I have a GCP instance:
Here is my installed library versions:
from fastai.utils import *
show_install()
=== Software ===
python version : 3.7.0
fastai version : 1.0.30
torch version : 1.0.0.dev20181120
nvidia driver : 410.72
torch cuda ver : 9.2.148
torch cuda is : available
torch cudnn ver : 7401
torch cudnn is : enabled
=== Hardware ===
nvidia gpus : 2
torch available : 1
- gpu0 : 16130MB | Tesla V100-SXM2-16GB
- gpu1 : 16130MB | Tesla V100-SXM2-16GB
=== Environment ===
platform : Linux-4.9.0-8-amd64-x86_64-with-debian-9.6
distro : #1 SMP Debian 4.9.130-2 (2018-10-27)
conda env : base
python : /opt/anaconda3/bin/python
sys.path :
/home/jupyter/fastai-course-v3/nbs/dl1
/opt/anaconda3/lib/python37.zip
/opt/anaconda3/lib/python3.7
/opt/anaconda3/lib/python3.7/lib-dynload
/opt/anaconda3/lib/python3.7/site-packages
/opt/anaconda3/lib/python3.7/site-packages/IPython/extensions
/home/jupyter/.ipython
Hardware specs:
OS: Debian 4.9.130-2 (2018-10-27)
RAM: 52GB
CPU: 8 vCPU (skylake)
HD: 200 GB hdd
GPU: V100 x 2
Benchmarks:
Training: resnet34
learn.fit_one_cycle(4): Total time: 01:47 (single gpu)
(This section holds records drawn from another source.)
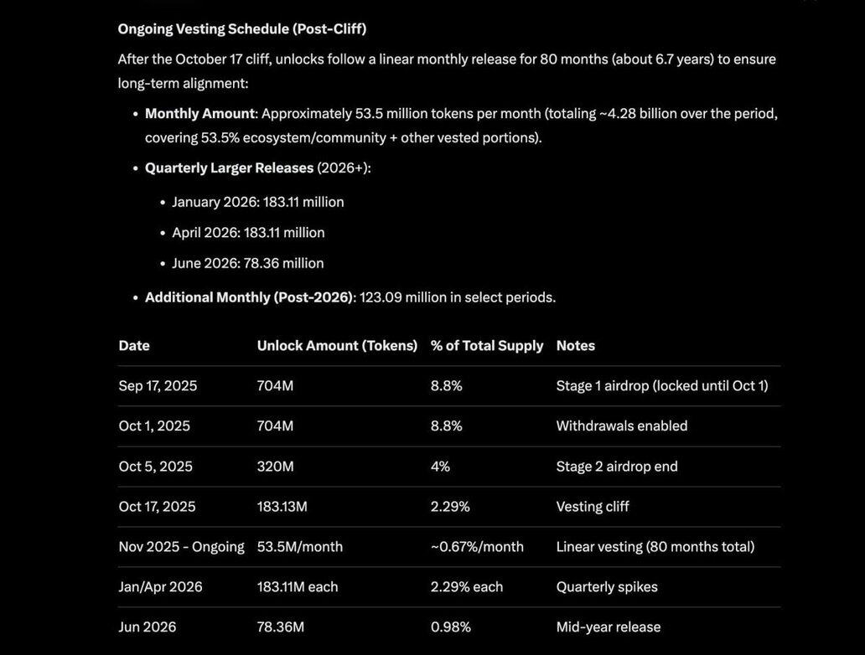Select the 'Sep 17, 2025' date cell
The height and width of the screenshot is (655, 865).
click(x=158, y=386)
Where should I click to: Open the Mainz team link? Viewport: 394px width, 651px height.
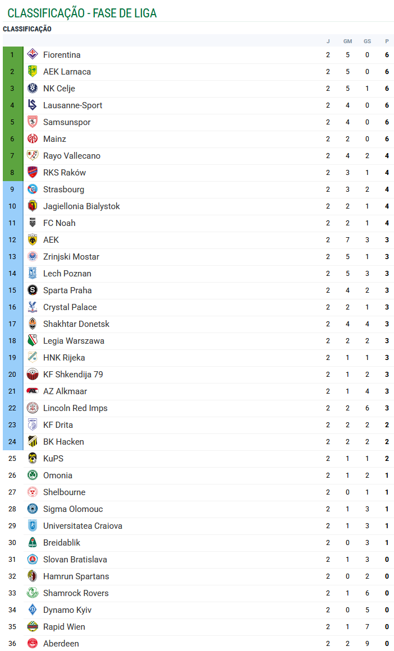tap(54, 139)
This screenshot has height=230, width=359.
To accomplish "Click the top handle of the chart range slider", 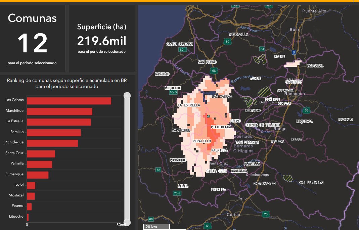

learn.fit_one_cycle(4): Total time: 01:56 (dual gpu)
after Unfreezing, fine-tuning, and learning rates
learn.fit_one_cycle(1): Total time: 00:27 (single gpu)
learn.fit_one_cycle(1): Total time: 00:27 (dual gpu)
learn.fit_one_cycle(2, max_lr=slice(1e-6,1e-4)): Total time: 00:53 (single gpu)
learn.fit_one_cycle(2, max_lr=slice(1e-6,1e-4)): Total time: 00:54 (dual gpu)
Training: resnet50
learn.fit_one_cycle(5): Total time: 03:11 (single gpu)
learn.fit_one_cycle(5): Total time: 03:16 (dual gpu)
after Unfreeze:
learn.fit_one_cycle(1, max_lr=slice(1e-6,1e-4)): Total time: 00:44 (single gpu)
learn.fit_one_cycle(1, max_lr=slice(1e-6,1e-4)): Total time: 00:41 (dual gpu)
As you can see in this example, running multiple gpus for resnet34 did not improve performance. It performed about the same as a single.
P.S. : I run the notebook “As-is”. For a single gpu, I change nothing. To test dual gpu, I simply added “learn.model = torch.nn.DataParallel(learn.model, device_ids=[0, 1])” before fitting.